Voilà ce que l’école autrichienne entend par la valeur d’usage subjective ou valeur au sens étroit du mot. De cette valeur elle distingue parfois l’appréciation de la valeur[1], laquelle dépend de la richesse plus ou moins grande des individus. Supposons deux individus qui se présentent sur un marché pour acheter une certaine marchandise : l’utilité-limite, la valeur, par conséquent, d’une quantité déterminée de celle marchandise pourra être la même pour nos deux individus ; mais si l’un est plus riche que l’autre, il lui sera possible de donner plus d’argent pour obtenir la quantité en question, et il sera disposé à le faire ; il mesurera par une somme d’argent plus forte cette même valeur que l’autre acheteur mesure par une somme moindre.

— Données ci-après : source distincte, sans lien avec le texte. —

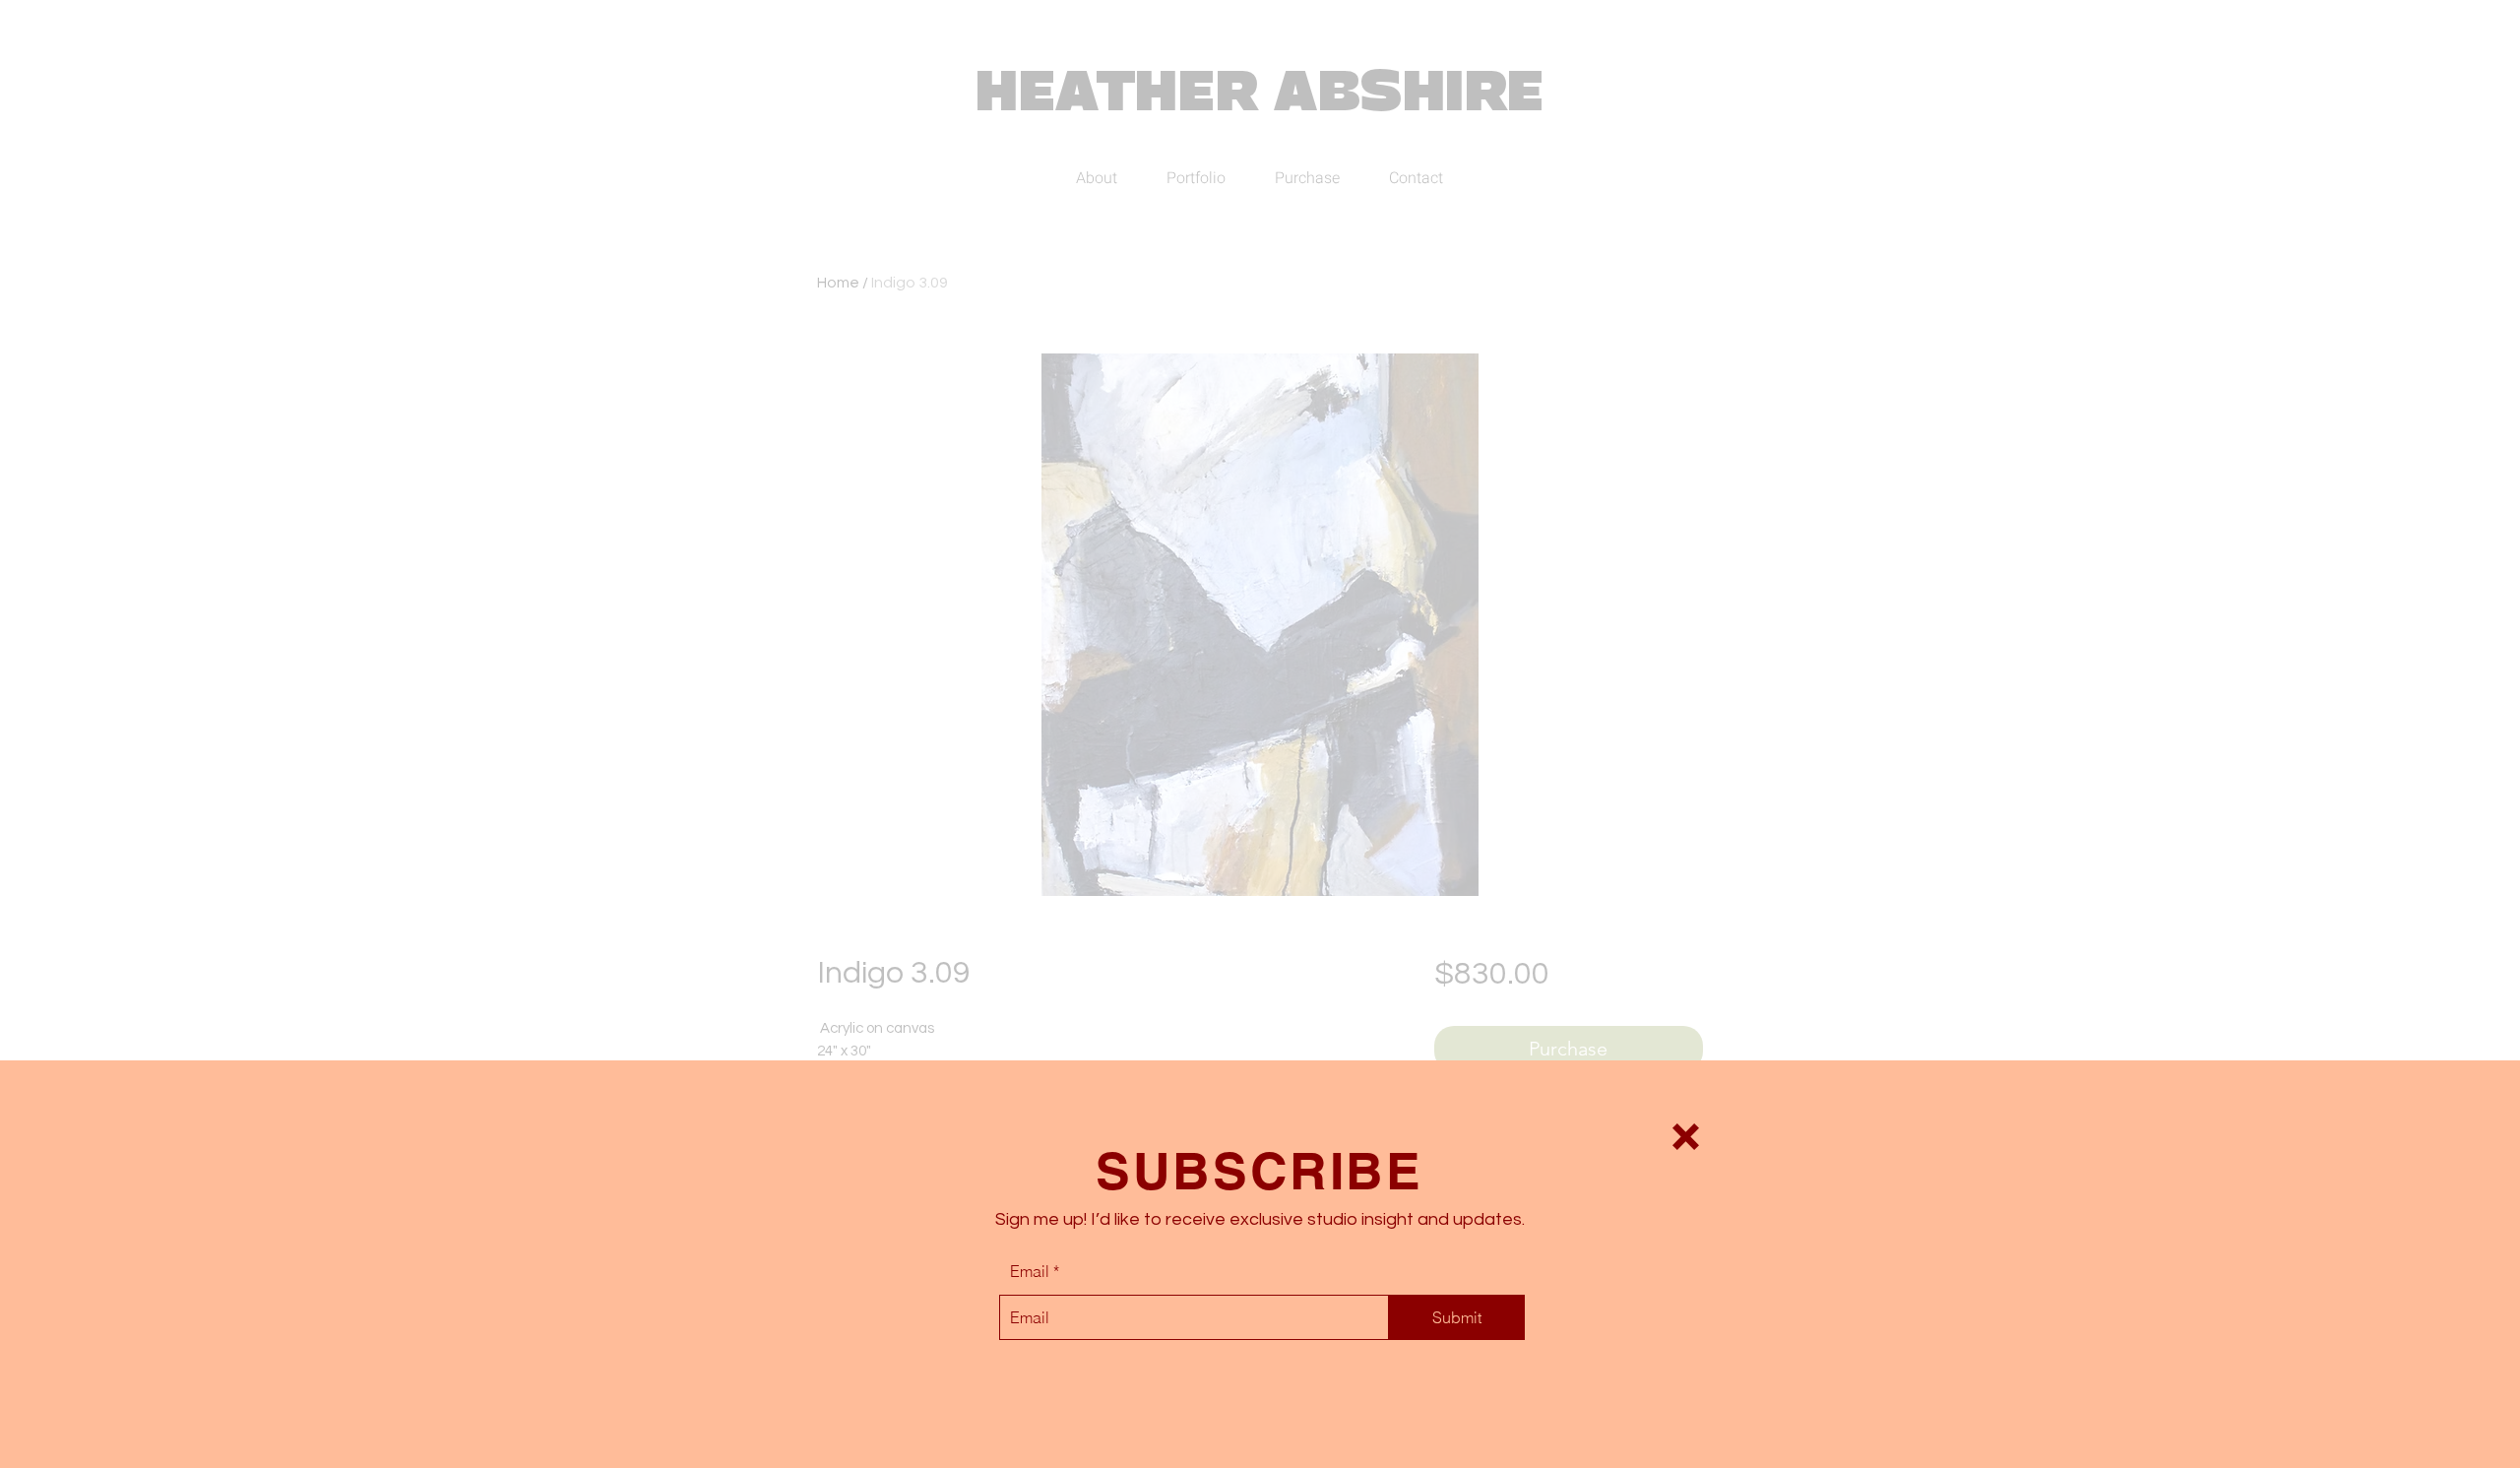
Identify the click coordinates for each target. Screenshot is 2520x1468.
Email (1029, 1271)
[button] (1685, 1136)
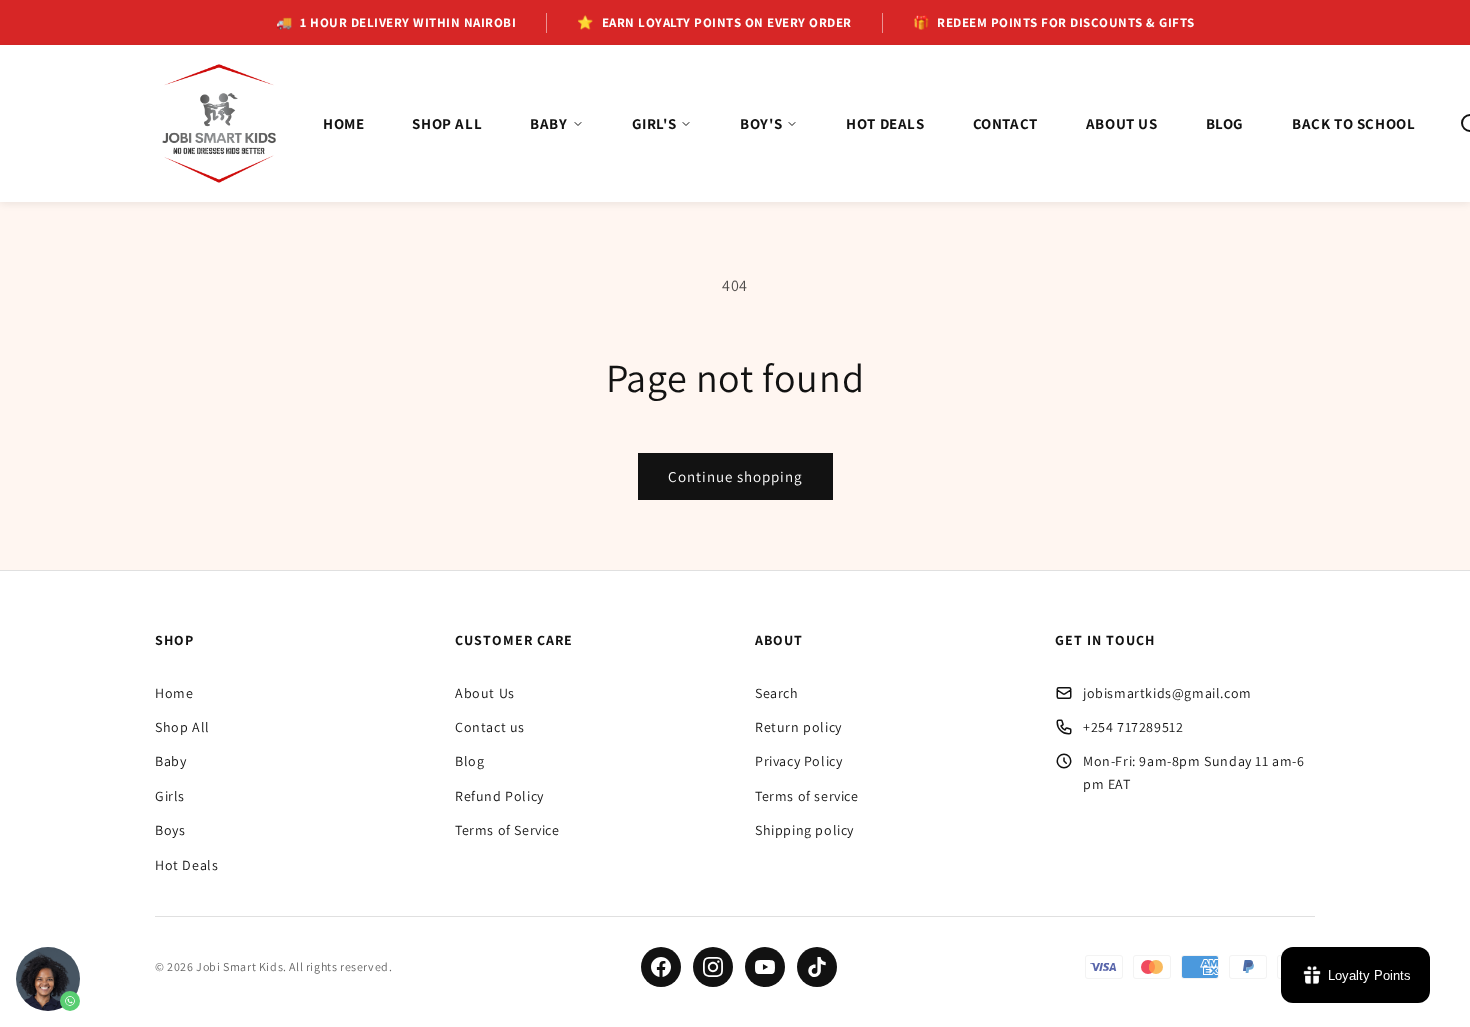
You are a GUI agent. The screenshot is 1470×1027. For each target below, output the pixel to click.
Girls (170, 796)
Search (777, 693)
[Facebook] (661, 967)
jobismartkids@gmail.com (1167, 693)
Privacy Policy (798, 761)
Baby (170, 761)
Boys (170, 830)
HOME (343, 123)
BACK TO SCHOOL (1353, 123)
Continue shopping (735, 476)
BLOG (1225, 123)
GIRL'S (654, 123)
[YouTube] (765, 967)
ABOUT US (1122, 123)
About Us (485, 693)
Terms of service (807, 796)
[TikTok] (817, 967)
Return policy (798, 727)
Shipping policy (804, 830)
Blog (469, 761)
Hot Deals (186, 865)
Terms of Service (507, 830)
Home (174, 693)
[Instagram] (713, 967)
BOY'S (761, 123)
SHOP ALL (447, 123)
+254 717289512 (1133, 727)
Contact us (490, 727)
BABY (548, 123)
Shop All (182, 727)
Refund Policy (499, 796)
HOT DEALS (885, 123)
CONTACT (1005, 123)
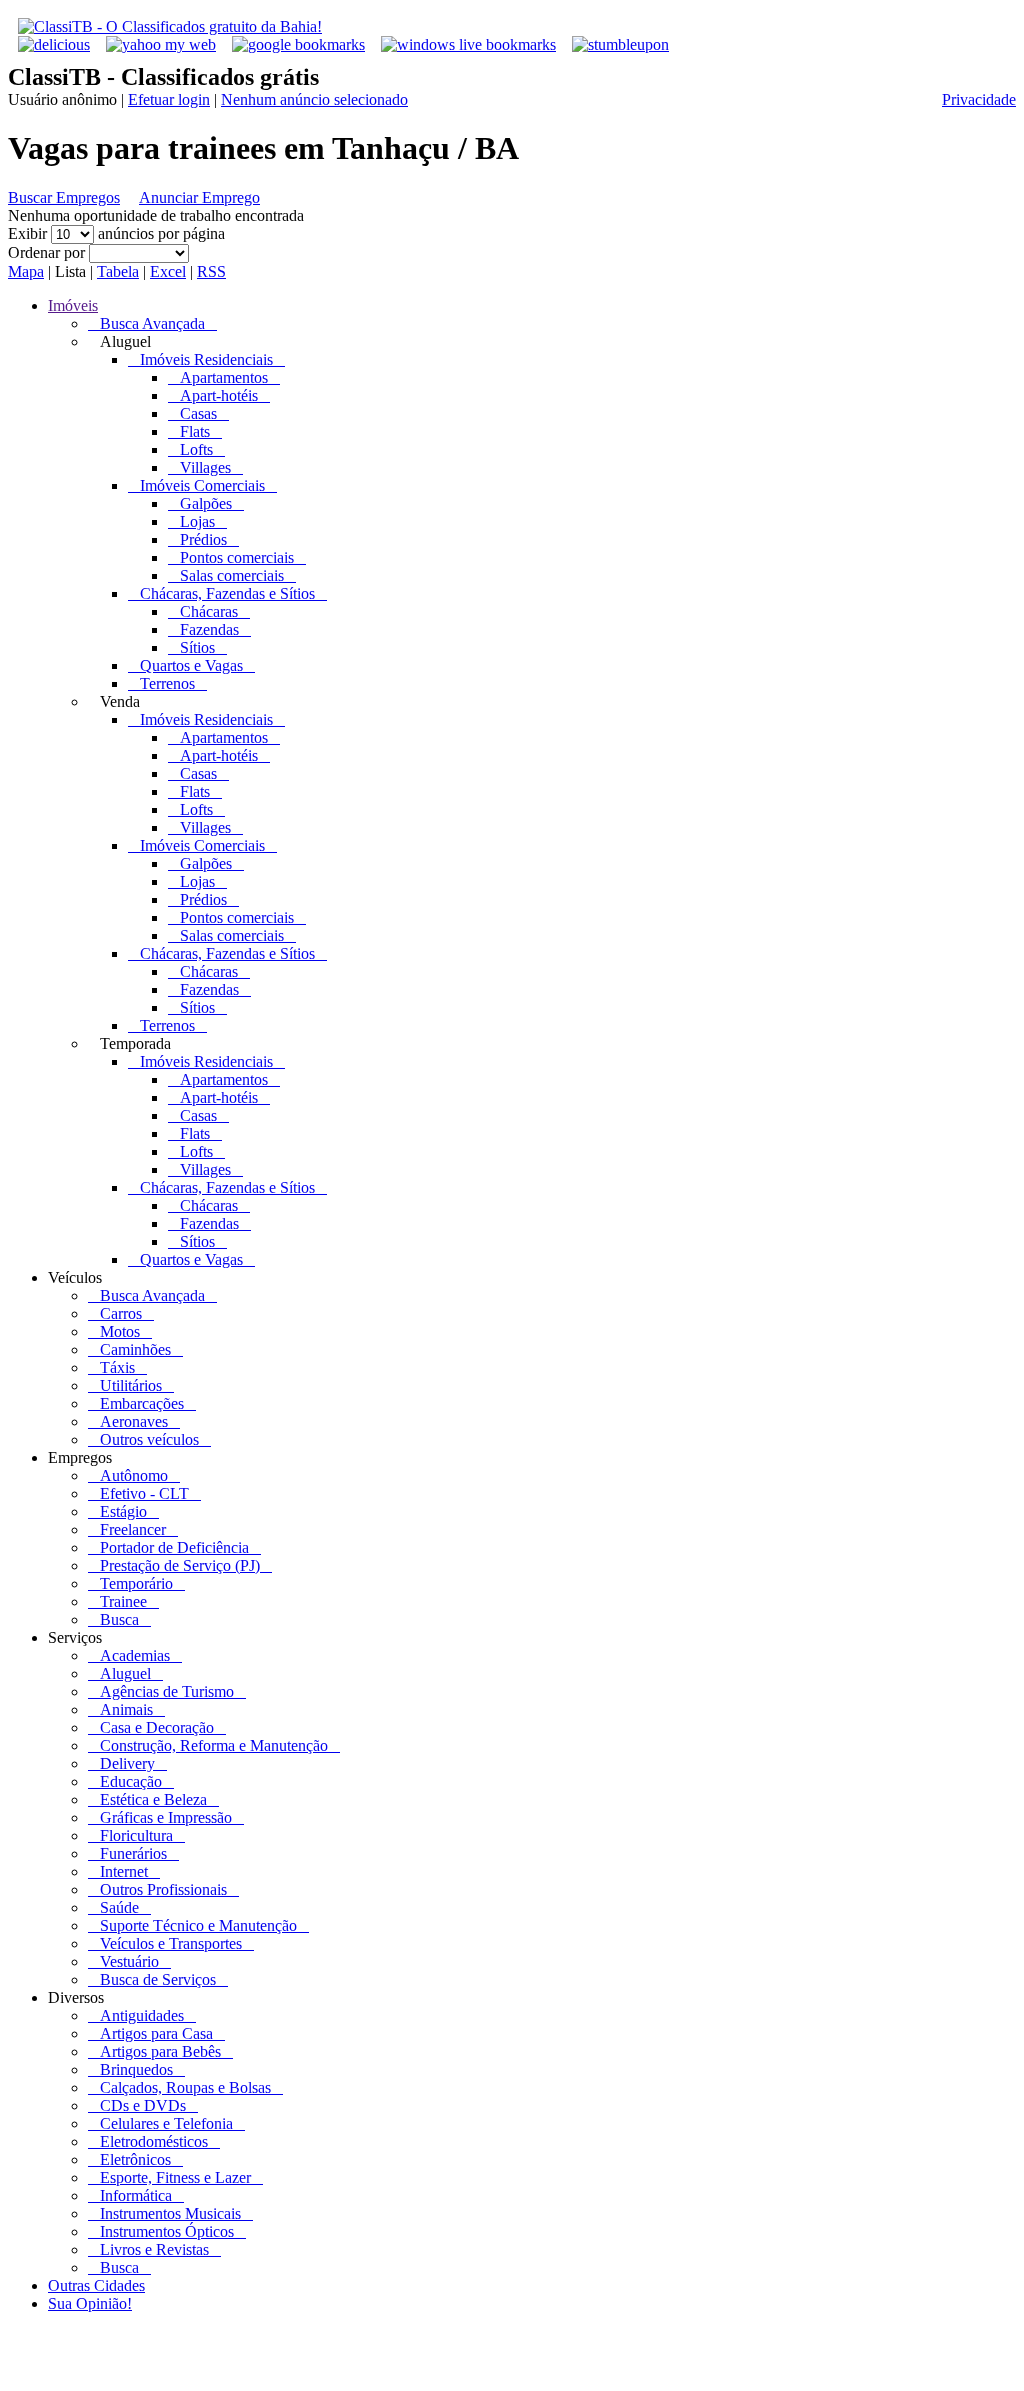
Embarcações (142, 1403)
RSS (211, 271)
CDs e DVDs (143, 2105)
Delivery (127, 1763)
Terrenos (167, 683)
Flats (195, 431)
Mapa (26, 271)
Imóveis (73, 305)
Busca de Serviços (158, 1979)
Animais (126, 1709)
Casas (198, 413)
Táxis (117, 1367)
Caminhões (135, 1349)
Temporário (136, 1583)
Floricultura (136, 1835)
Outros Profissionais (163, 1889)
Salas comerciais (232, 575)
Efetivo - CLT (144, 1493)
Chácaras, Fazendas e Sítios (227, 593)
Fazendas (209, 629)
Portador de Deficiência (174, 1547)
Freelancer (133, 1529)
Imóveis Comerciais (202, 485)
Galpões (206, 503)
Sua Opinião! (90, 2303)
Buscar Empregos (64, 197)
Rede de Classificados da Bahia (388, 2373)
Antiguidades (142, 2015)
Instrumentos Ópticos (167, 2231)
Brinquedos (136, 2069)
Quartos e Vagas (191, 665)
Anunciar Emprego (199, 197)
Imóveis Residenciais (206, 359)
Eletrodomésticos (154, 2141)
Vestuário (129, 1961)
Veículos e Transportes (171, 1943)
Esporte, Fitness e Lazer (175, 2177)
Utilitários (131, 1385)
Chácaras (209, 611)
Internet (124, 1871)
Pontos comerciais (237, 557)
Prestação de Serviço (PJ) (180, 1565)
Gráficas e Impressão (166, 1817)
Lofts (196, 449)
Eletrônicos (135, 2159)
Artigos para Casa (156, 2033)
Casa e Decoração (157, 1727)
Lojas (197, 521)
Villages (205, 467)
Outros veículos (149, 1439)
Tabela (118, 271)
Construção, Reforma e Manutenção (214, 1745)
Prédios (203, 539)
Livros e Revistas (154, 2249)
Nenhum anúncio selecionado (314, 99)
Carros (121, 1313)
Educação (131, 1781)
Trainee (123, 1601)
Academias (135, 1655)
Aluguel (125, 1673)
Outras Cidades (96, 2285)
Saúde (119, 1907)
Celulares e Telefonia (166, 2123)
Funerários (133, 1853)
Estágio (123, 1511)
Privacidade (979, 99)
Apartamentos (224, 377)
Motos (120, 1331)
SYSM (642, 2373)
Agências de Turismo (167, 1691)
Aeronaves (134, 1421)
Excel (168, 271)
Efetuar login (169, 99)
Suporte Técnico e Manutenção (198, 1925)
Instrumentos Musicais (170, 2213)
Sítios (197, 647)
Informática (136, 2195)
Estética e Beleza (153, 1799)
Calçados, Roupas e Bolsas (185, 2087)
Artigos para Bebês (160, 2051)
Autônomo (134, 1475)
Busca (119, 1619)
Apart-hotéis (219, 395)
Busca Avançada (152, 323)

277. Critique. — Que devons-nous penser des quatre concepts autrichiens de la valeur ? Tout d’abord, nous écarterons les deux concepts de la valeur d’usage objective et de la valeur d’échange subjective. Le concept de la valeur d’usage objective n’est point un concept qui appartienne à l’économique : que le bois à brûler chauffe quand on le brûle, que la machine à vapeur produise de la force quand on la fait marcher, ce ne sont point là des faits économiques. Quant au concept de la valeur d’échange subjective, c’est sans doute un concept d’ordre économique. Mais c’est un concept dérivé ; car il n’a de sens qu’autant qu’on suppose une valeur d’échange objective pour les biens auxquels on l’applique, et qu’on suppose une valeur d’usage subjective pour les biens contre lesquels ceux-là s’échangeront. Et de plus — c’est une conséquence de ce que nous venons de dire —, ce concept n’aura qu’un bien petit rôle à jouer dans la science économique : la valeur d’échange subjective résulte de certains phé-

  1. En allemand Wertschützung. Sur cette distinction, voir en particulier Zuckerhandl, Zur Theorie des Preises (1889).